I know he just threw a pick-six in a third consecutive game, but do we really need to start burning Matt Schaub jerseys? What do you have that’s better? T.J. Yates? HA! Good luck with that and let me know how 7-9 feels while you’re at it. Schaub is a good quarterback, even if he doesn’t have a tremendously high ceiling. Losing to Seattle isn’t the end of the world. They’re a Super Bowl contender and they had to get another Richard Sherman pick-six just to tie the game up. Should it have gotten to overtime? No. But you had them on the ropes. Ease down.

(3-1) Tennessee Titans 38
(2-2) New York Jets 13

I don’t even care about this game really. (The Titans aren’t as crappy as we expected them to be.) All I care about it this:

Smith Fumble


 Damn those Jet quarterbacks are entertaining.

(4-0) Denver Broncos 52
(1-3) Philadelphia Eagles 20

Okay, Denver is going to get the number one seed in the AFC. I’m almost positive.
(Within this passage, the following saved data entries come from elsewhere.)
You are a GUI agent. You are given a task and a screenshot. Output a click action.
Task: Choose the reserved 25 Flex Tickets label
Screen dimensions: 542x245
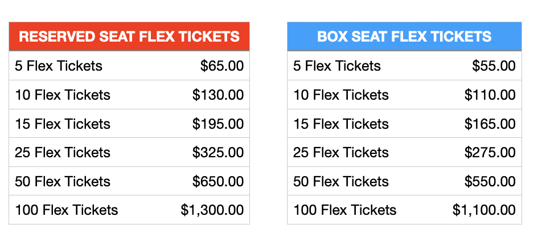point(63,153)
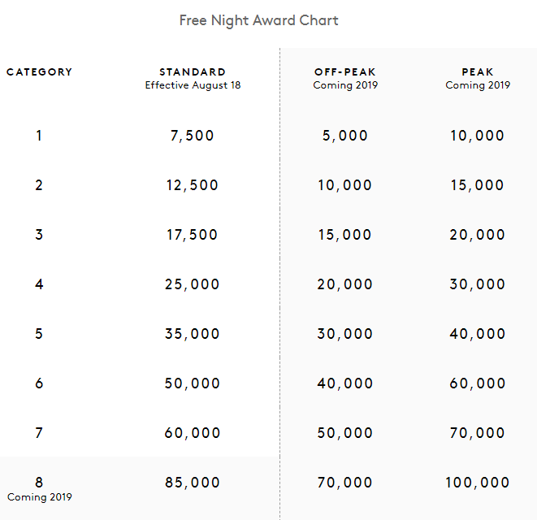Select the Category 1 standard 7,500 value
The width and height of the screenshot is (537, 520).
click(x=193, y=136)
John Fox’s (and Peyton Manning’s, let’s be honest here) second half adjustments are second to none. They come out after every intermission and lay it on their opponent. I’m interested to see what they look like in cold weather, but for right now, they can stack up the W’s.

(1-3) Washington Offensive Names 24
(1-3) Oakland Raiders 14

Washington is 1-3. They beat the Raiders, but managed to give up 14 points in the first quarter to Matt Flynn. Credit the defense for eventually hunkering down, but they’re still hot garbage. NEXT!
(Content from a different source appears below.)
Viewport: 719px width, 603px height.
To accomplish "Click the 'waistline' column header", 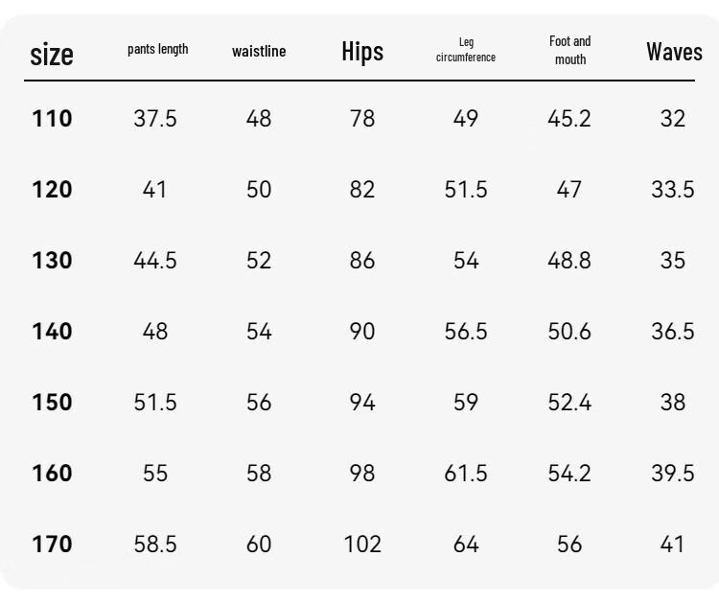I will pyautogui.click(x=259, y=51).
“Oh, so you beat the Raiders? NO SOUP FOR YOU!”

(2-2) San Diego Chargers 30
(2-2) Dallas Cowboys 21

Hold on now everybody, we just got out second 400-yard passing game from Philip Rivers this season. Ain’t that something! And what’s really something? The fact that the Cowboys are still in the lead for the NFC East. 8-8 might win that division easily. Romo still needs to target Dez Bryant more. He can’t have a break-out season if you DON’T THROW HIM THE BALL.

(4-0) New England Patriots 30
(1-3) Atlanta Falcons 23

First of all, this was a huge night for the aged-wonder Tony Gonzalez. Julio Jones commanded a lot of the Patriots’ attention, which left the veteran tight end open against some big ole’ linebackers. Some poor Falcon fans left this game early, so I was almost hoping Ryan would complete the comeback, just to spite them. Vince Wilfork went down with a torn Achilles tendon, meaning he is out for the rest of the season. Just as the defense was carrying New England in these first few games, the offense will need to pull together (with Gronk and Amendola) and shoulder some of the load.
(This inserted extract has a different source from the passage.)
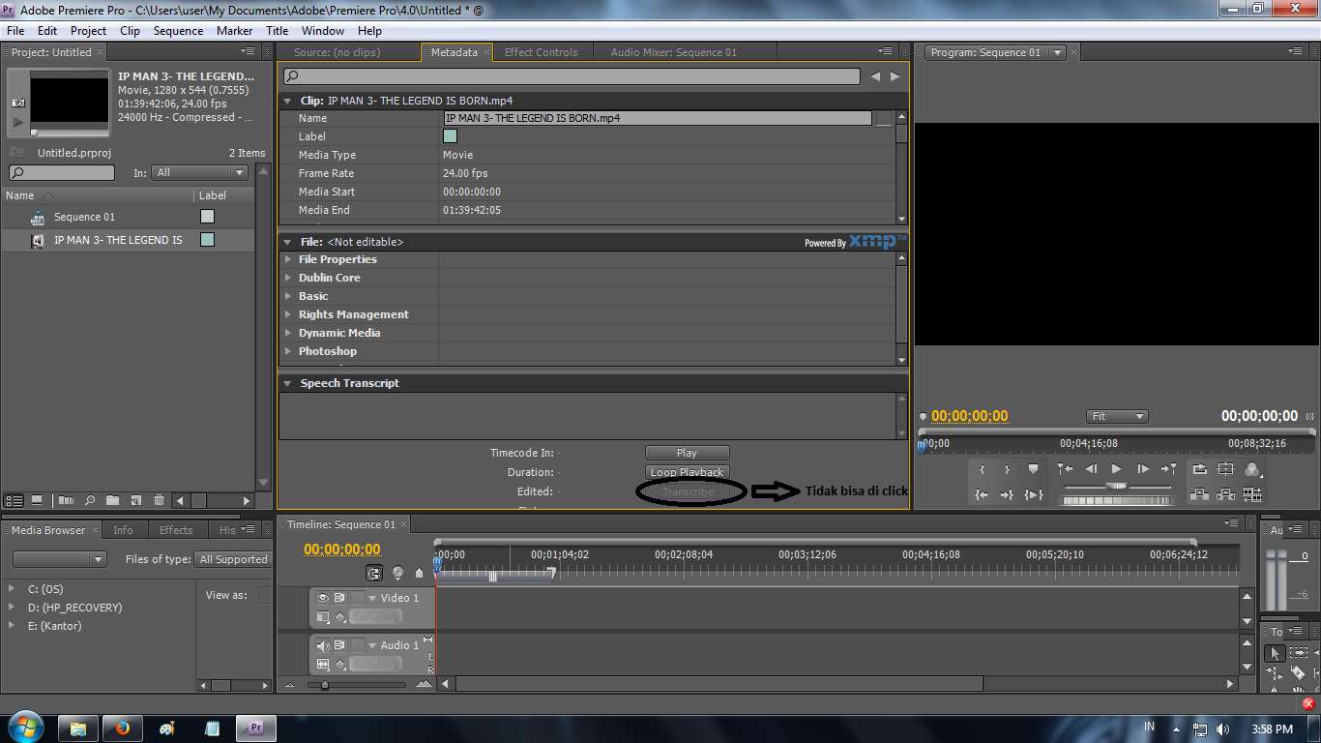The height and width of the screenshot is (743, 1321).
Task: Expand the C: (OS) drive in Media Browser
Action: click(12, 589)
Also, Tom said hi to his mom.

Brady Mom_o

(4-0) New Orleans Saints 38
(3-1) Miami Dolphins 17

Well this was slightly anti-climactic. The Sunday games were somewhat competitive, and then New Orleans had to go out and drub the Dolphins at the Superdome. Miami committed four turnove… wait, scratch that. Ryan Tannehill committed four turnovers (3 INT, 1 fumble), giving Drew Brees the opportunity to be his bizarro and throw four Tee Diddy’s. With Rob Ryan’s competent defense and Sean Payton back in the offensive captain’s chair, the Saints are going to be scar-ee at home.

THIS kind of scary.

THIS kind of scary.

And now I’m done. The Final Drive will go up on Tuesdays now, as I’m fidgeting with y writing schedule (because it wasn’t conducive to sleep patterns). I’ll see you back here on Thursday!